Osteoarthritis is a pro-inflammatory disease. Especially multi-morbid patients might benefit from exercise programs, addressing not only their OA, but also potential comorbidities, such as obesity, T2DM, or cardiovascular diseases. Recent results suggest that a standardized training program (“One fits all.”), perhaps in combination with some disease-specific elements in a modular manner, might be an efficient and cost-effective strategy for this patient cohort. However, the efficacy of such a program has not been evaluated so far. For a sensitive, unbiased, standardized assessment, implementation of biomarkers, preferentially such that can be determined from easily accessible biological fluids, such as urine or blood, is desirable.

However, as Mobasheri et al. (22) state, there are still no OA biomarkers apt to be used in routine clinical practice, despite the fact that there are promising approaches to get there. Nevertheless, several markers, specifically pro-inflammatory cytokines, adipokines, markers of cartilage decay, and circulating miRNAs, have successfully been used in evaluating early, exploratory clinical trials.

In addition, the fact that some of these markers have already been employed to monitor the efficacy of training studies in other patient cohorts looks promising. However, particularly in the context of training therapies and/or multi-morbidity, it is still not clear which biomarkers are most conclusive (4). Thus, further studies are warranted which should aim to systematically analyze candidate biomarkers in the context of standardized training therapies.

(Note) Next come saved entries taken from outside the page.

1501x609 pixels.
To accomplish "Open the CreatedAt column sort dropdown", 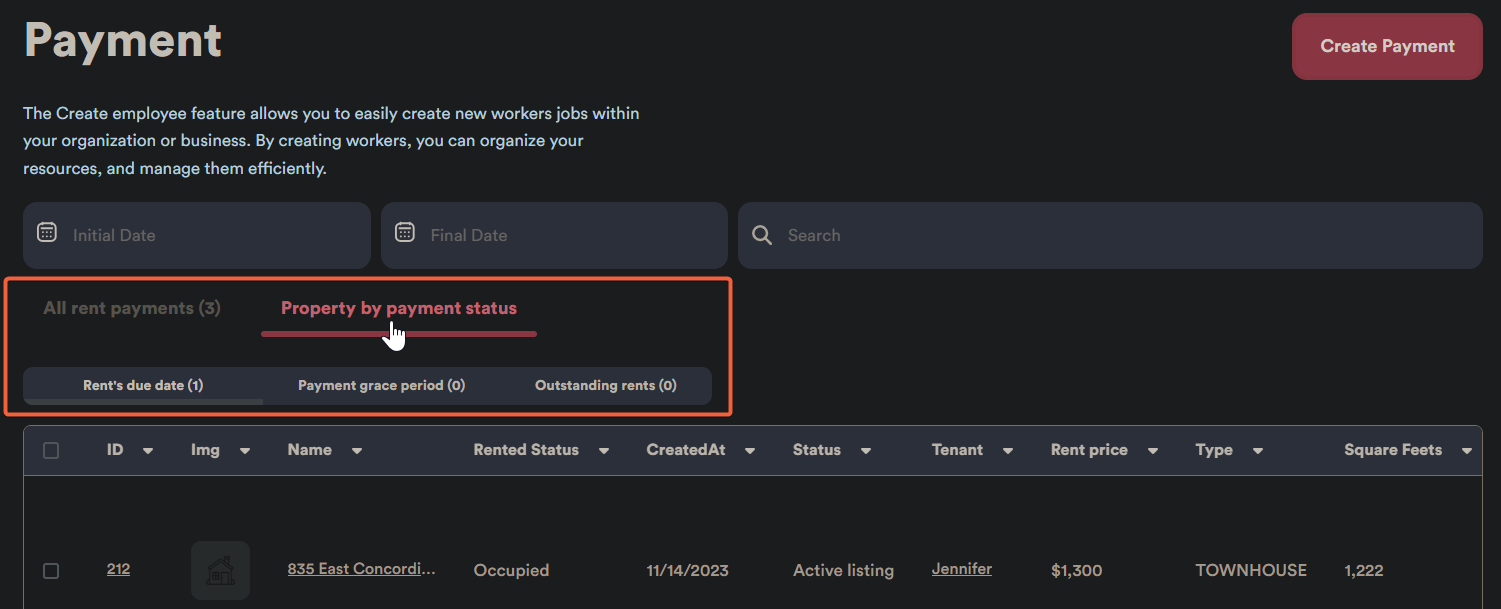I will pos(750,451).
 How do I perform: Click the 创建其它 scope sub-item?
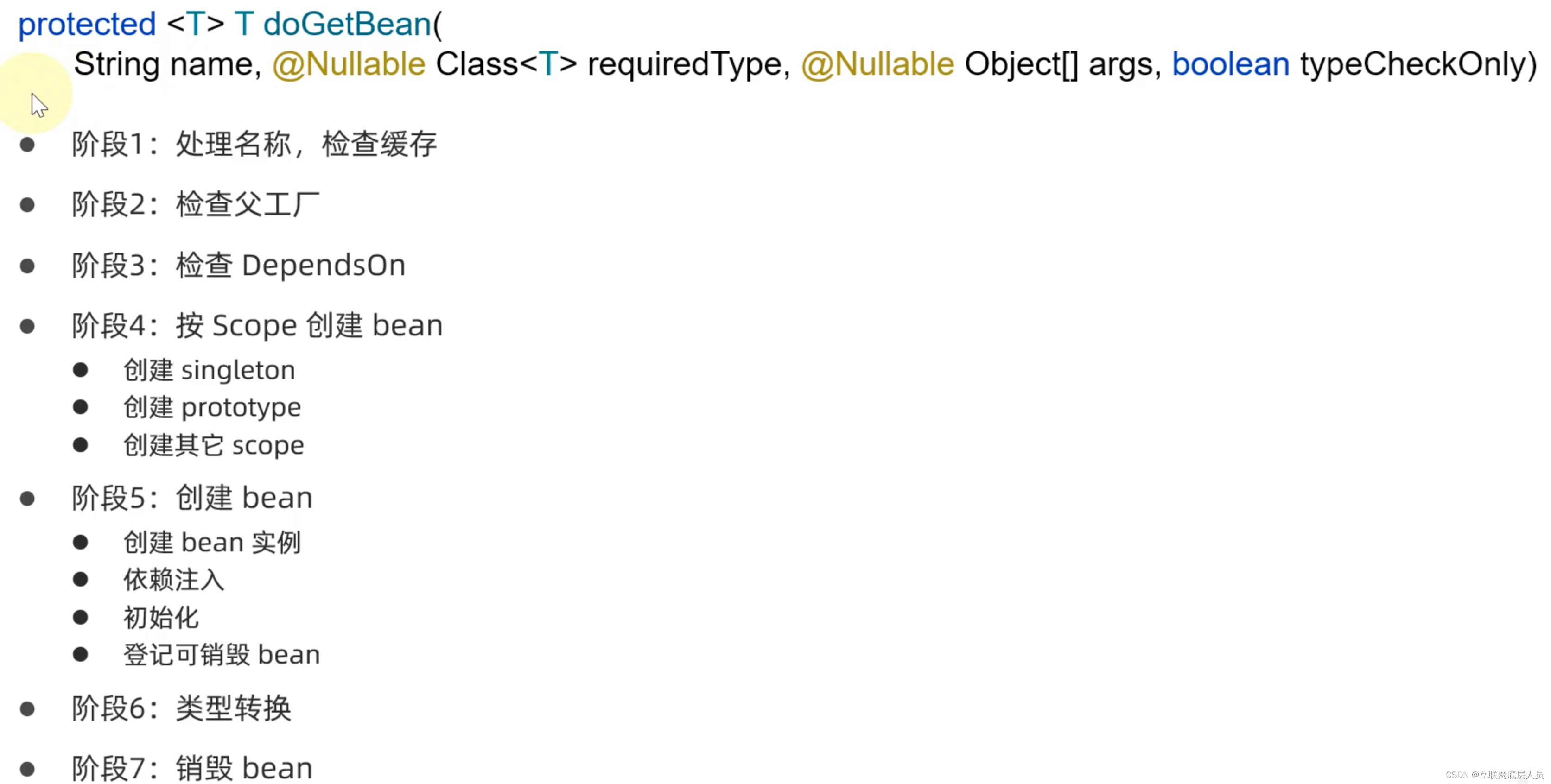214,446
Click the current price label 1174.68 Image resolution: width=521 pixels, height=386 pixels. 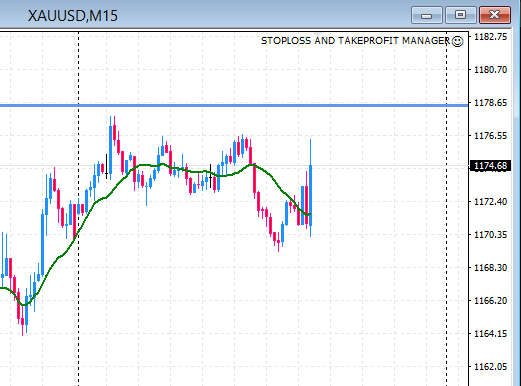[490, 166]
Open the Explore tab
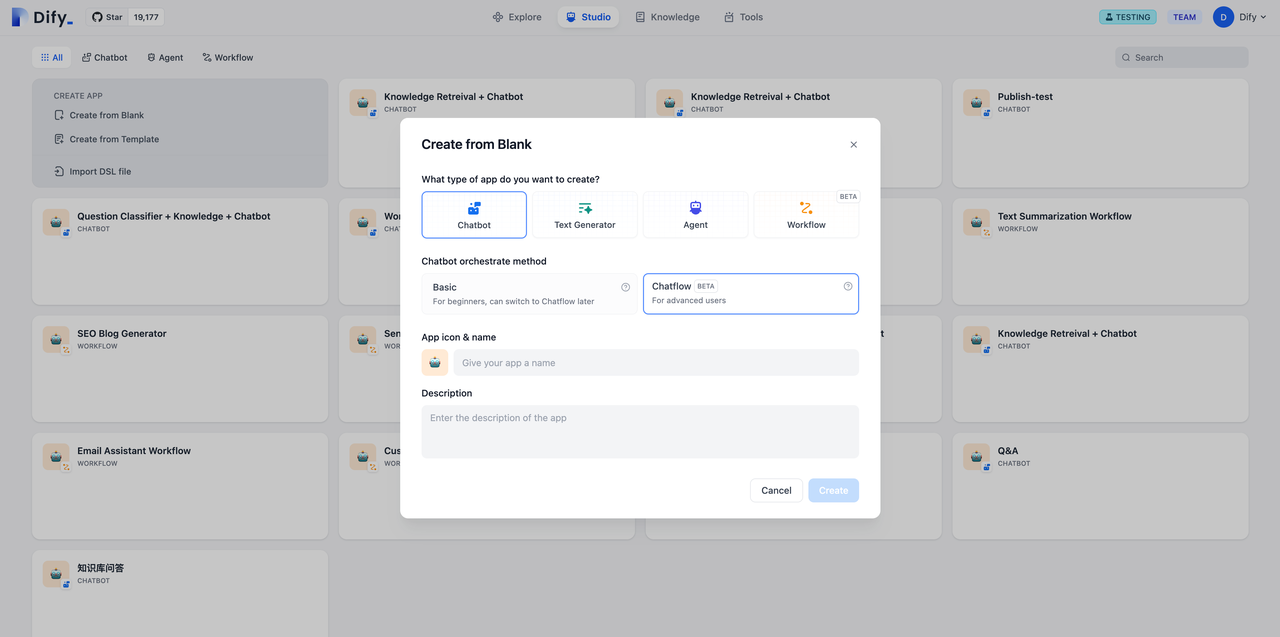1280x637 pixels. pyautogui.click(x=517, y=17)
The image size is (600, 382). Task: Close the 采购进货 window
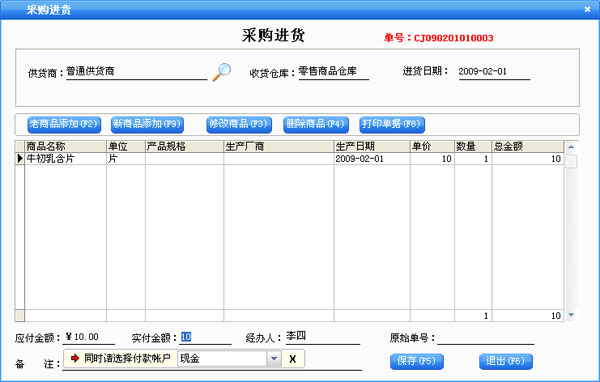(587, 9)
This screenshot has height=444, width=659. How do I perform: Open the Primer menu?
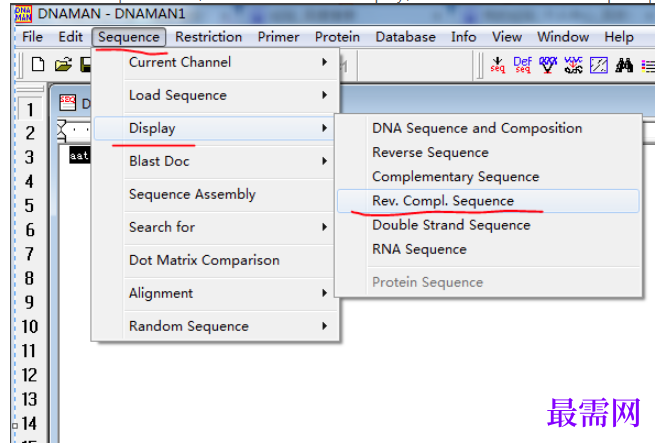278,37

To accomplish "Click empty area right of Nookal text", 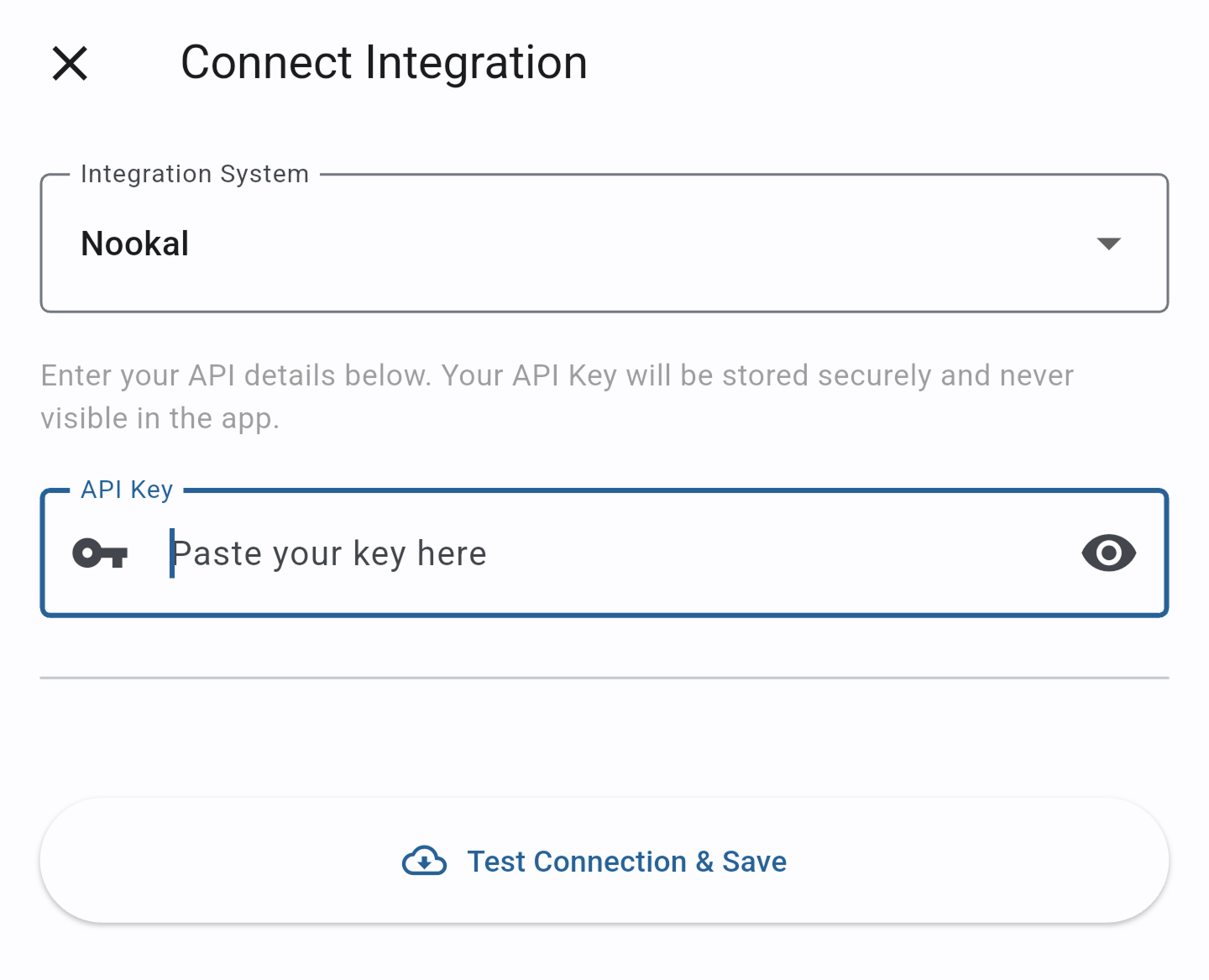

In addition, in the context of routine clinical practice, a problem might be that current laboratory detection methods for some of the most promising markers, particularly ELISA analysis, might be too elaborate, time-consuming and expensive, prompting the need to refine and adapt them. Taken together, we can conclude that biomarkers to monitor training therapy in multimorbid OA patients are definitely within sight, with the most promising candidates being proinflammatory factors, or molecules linked to metabolism and cartilage decay. However, further studies, specifically with larger patient cohorts and modified detection strategies, have to be done before such protocols can be implemented in clinical routine.

Conflict of Interest
The authors have no conflict of interest.